## Problem to solve:
Write out every row from the line containing "is (610, 538)." down to the line containing "This screenshot has height=570, width=974.", both included, word for word. Leave out the pictures.

## Source records:
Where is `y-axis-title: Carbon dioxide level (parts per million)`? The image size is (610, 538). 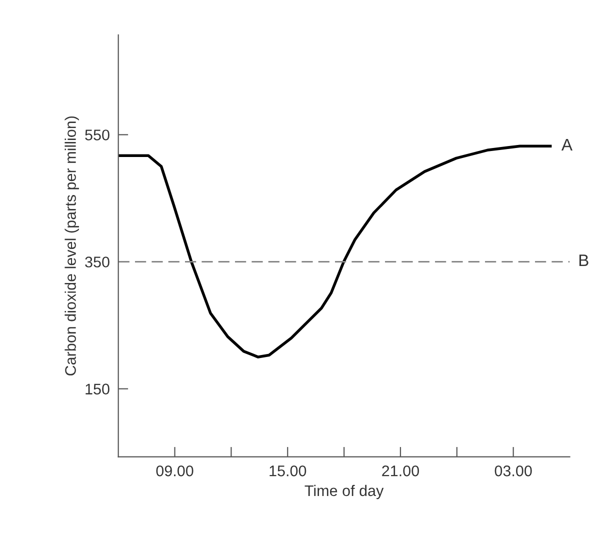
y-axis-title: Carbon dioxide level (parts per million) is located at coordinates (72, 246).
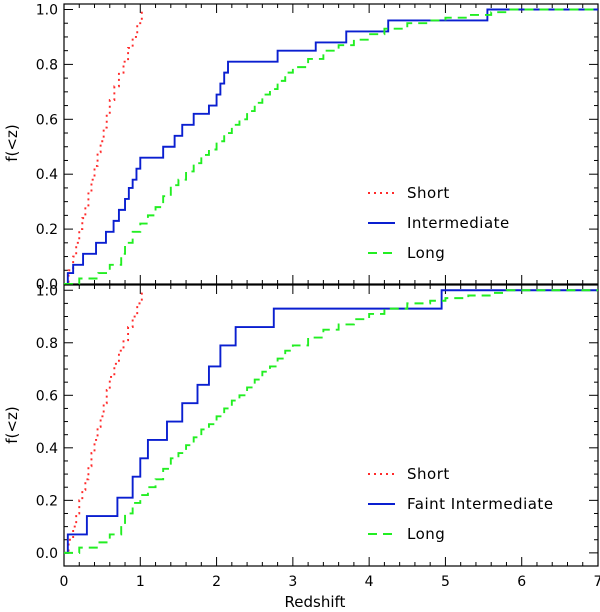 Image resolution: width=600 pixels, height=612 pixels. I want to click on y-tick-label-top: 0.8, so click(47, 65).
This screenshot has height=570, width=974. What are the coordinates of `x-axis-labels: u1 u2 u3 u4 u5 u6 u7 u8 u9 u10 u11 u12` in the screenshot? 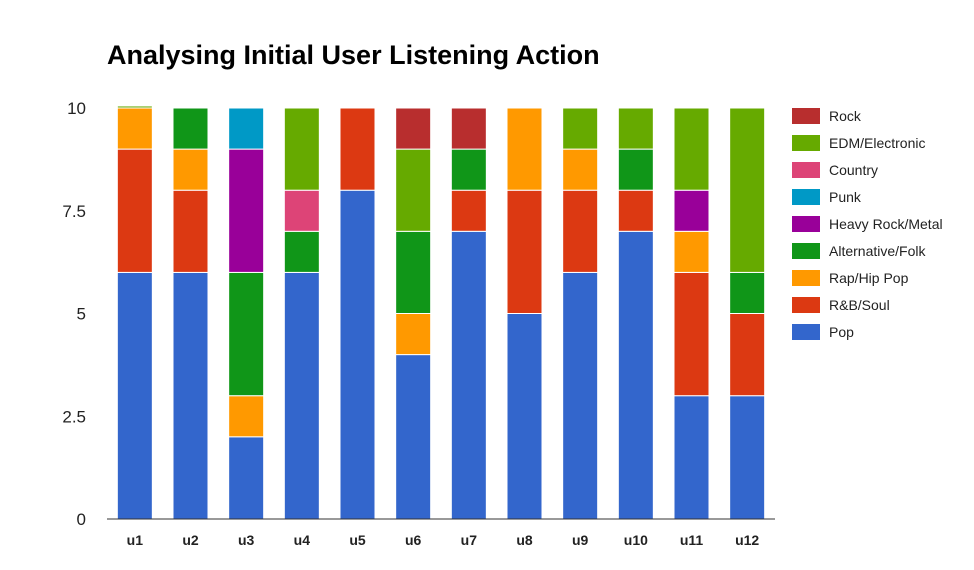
==
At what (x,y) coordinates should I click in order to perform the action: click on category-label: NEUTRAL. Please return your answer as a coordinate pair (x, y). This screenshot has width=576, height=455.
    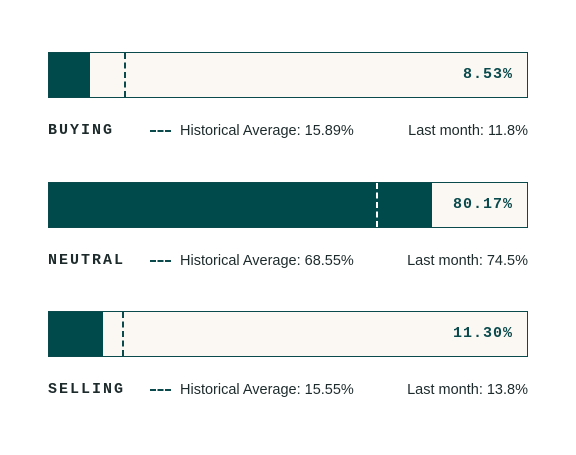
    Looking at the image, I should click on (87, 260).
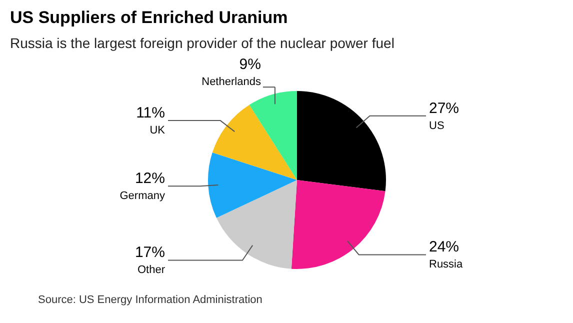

## Output of the exercise:
Where is `y-axis-title: Carbon dioxide level (parts per million)`? The image size is (610, 538). 
y-axis-title: Carbon dioxide level (parts per million) is located at coordinates (72, 246).
 Image resolution: width=600 pixels, height=612 pixels. I want to click on y-tick-label-top: 0.8, so click(47, 65).
This screenshot has height=570, width=974. What are the coordinates of `x-axis-labels: u1 u2 u3 u4 u5 u6 u7 u8 u9 u10 u11 u12` in the screenshot? 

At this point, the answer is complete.